Projects are a pain, they lock you into a prolonged effort that becomes galling once you realise the subject of your project doesn't hold water somehow. I'm bad at projects because my entire life as a photographer has been that of an observer, I can adapt to any environment and any subject, nearly always working in available light. I like to observe and react, and I'm too addicted to the immediacy of what is around me, which doesn't lend itself well to consistency. And I'm impatient, so to force a long term 'theme' onto my work puts a big strain on it. But I do keep trying, hoping that something that might be loosely described as 'my style' carries me through.


Significant moments can tend tip me into bad thinking, and when such moments arise I'll maybe invent some 'clever' (read: half arsed) project, sometimes I will actually start it, but weeks, maybe days later I'll lose interest or find some reason why it's not working and stop.

I remember when my father died I promised myself to take my craft seriously, and devote to him something worthy, something to honour his years as an avid Kodachrome shooting amateur. A hugely ambitious plan that was doomed from the start even though he was the man who put my first proper camera in my hand, a fact I still feel needs marking in some way.

The camera he gifted me was a Praktika, a camera made in communist East Germany. I find that gorgeously ironic because my father was, politically, as reactionary a man as you could get. I remember him as much as throwing me out of the house once when I challenged him on his opinion about the causes of the Irish Troubles. I like that Erich Honeker got one over on my dad.


It seems to be that with some of the cameras I buy, particularly ones I will not be using commercially, I pledge to use it as an artist would: seriously, with intent. Why? Well, because it's a good place to start, like a fresh note pad, but mostly I've always had this crazed idea that I would like to leave a legacy, and as the years persist in slipping through my fingers, the idea to at least do something that might possibly become a legacy gets even more pressing. So here I am again...

----------------------------------------

_Written request 1_.
Rewrite the paragraph in the photography-projects text that begins "The camera he gifted me was a Praktika" in two or three shorter sentences, keeping its main facts.
_Written request 2_.
Answer these questions from the photography-projects text, one line each:
(a) In what kind of light does the writer nearly always work?
(b) What film did the writer's father shoot as an amateur?
(c) Where was the Praktika camera made?

_Data section_.
----------------------------------------

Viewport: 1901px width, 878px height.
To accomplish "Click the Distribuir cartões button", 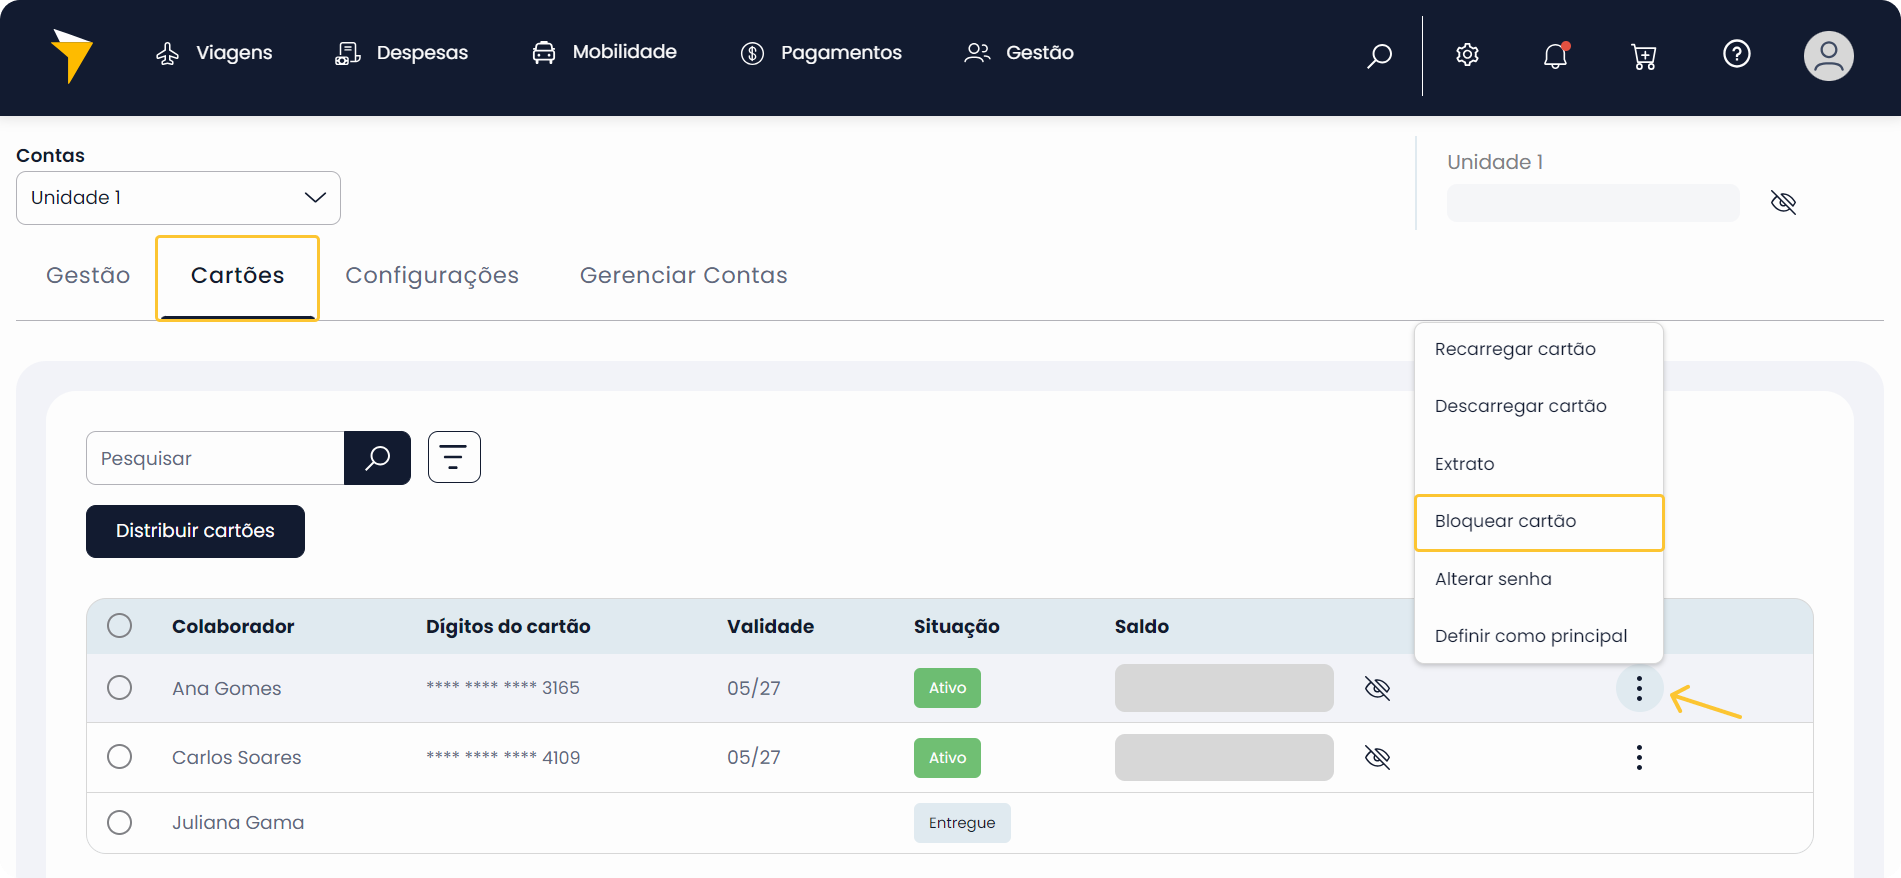I will tap(195, 531).

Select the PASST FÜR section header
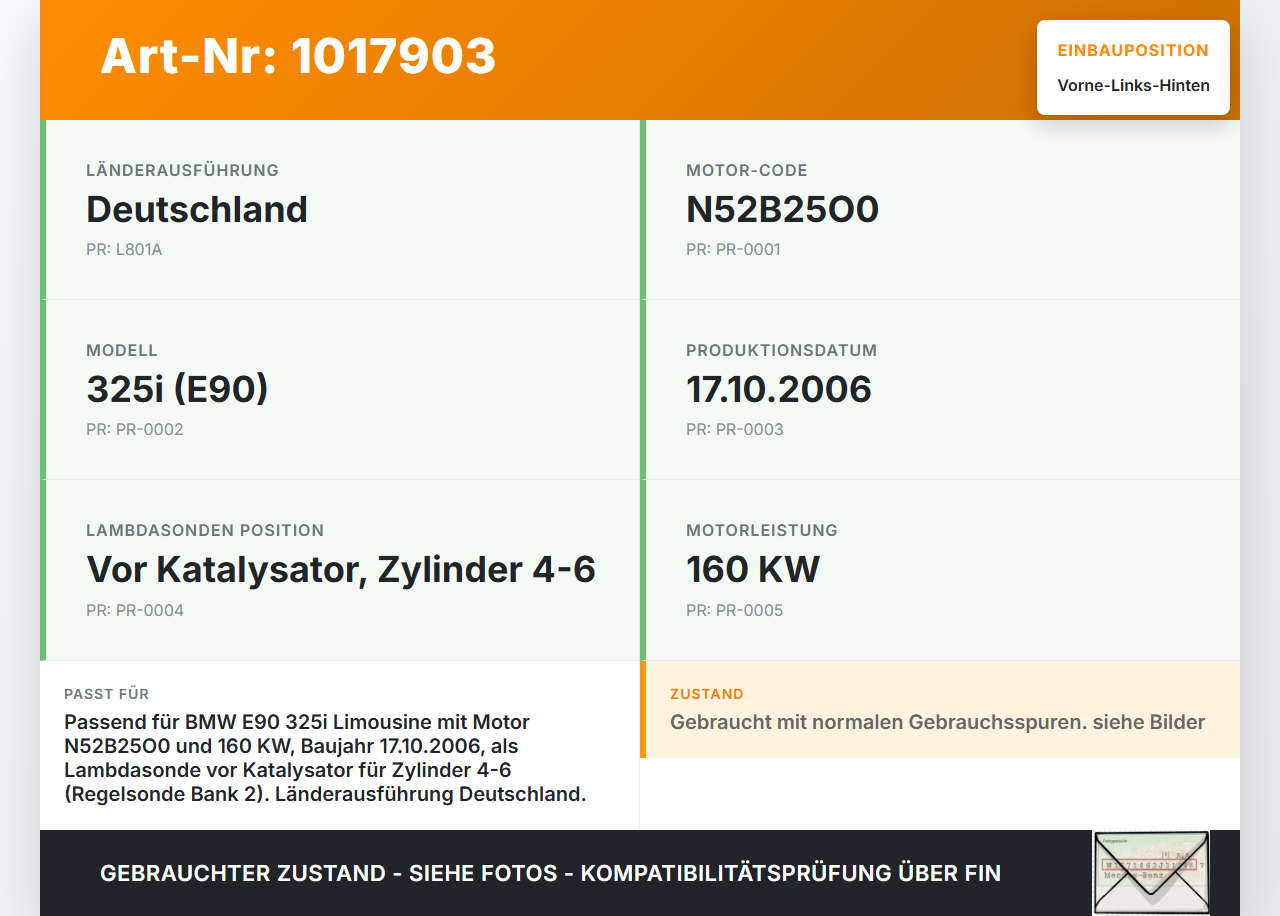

----------------------------------------

_Exercise answer 1_.
My father gave me a Praktika, a camera made in communist East Germany. That is ironic, because he was deeply reactionary and once nearly threw me out of the house for challenging his opinion on the causes of the Irish Troubles. I like that Erich Honeker got one over on him.

_Exercise answer 2_.
(a) Available light.
(b) Kodachrome.
(c) In communist East Germany.